§ INFORMATION SUPPLIED:
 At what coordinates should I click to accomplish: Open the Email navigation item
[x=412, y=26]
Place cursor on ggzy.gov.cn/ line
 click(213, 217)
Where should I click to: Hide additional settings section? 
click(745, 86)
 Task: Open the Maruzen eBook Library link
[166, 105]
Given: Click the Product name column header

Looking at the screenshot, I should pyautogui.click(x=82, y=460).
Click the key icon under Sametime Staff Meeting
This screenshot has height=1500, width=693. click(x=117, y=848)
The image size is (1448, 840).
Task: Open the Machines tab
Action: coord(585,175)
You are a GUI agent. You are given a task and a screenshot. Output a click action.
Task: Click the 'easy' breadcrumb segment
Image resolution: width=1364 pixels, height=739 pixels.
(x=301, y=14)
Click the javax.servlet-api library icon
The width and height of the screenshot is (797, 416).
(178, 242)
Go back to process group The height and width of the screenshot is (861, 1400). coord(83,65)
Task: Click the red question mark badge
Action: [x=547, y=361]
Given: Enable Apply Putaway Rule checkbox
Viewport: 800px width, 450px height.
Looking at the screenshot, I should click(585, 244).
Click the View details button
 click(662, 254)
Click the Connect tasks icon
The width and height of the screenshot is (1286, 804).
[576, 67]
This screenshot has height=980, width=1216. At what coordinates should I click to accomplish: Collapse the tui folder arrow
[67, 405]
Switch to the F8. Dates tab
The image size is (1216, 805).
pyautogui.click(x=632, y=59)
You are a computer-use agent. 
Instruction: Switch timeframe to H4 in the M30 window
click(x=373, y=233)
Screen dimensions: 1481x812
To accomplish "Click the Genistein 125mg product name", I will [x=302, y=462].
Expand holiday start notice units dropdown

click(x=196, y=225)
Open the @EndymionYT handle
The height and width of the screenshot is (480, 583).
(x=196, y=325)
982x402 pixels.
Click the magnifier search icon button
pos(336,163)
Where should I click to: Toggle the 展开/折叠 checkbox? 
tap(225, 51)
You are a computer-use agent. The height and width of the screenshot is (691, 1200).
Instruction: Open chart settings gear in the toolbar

§ WHAT IS EXPECTED: The answer is the line holding "You are a computer-use agent. The" and all the lines after it through the end of the records, repeated exactly.

§ WRITTEN REPLY:
You are a computer-use agent. The height and width of the screenshot is (691, 1200).
Instruction: Open chart settings gear in the toolbar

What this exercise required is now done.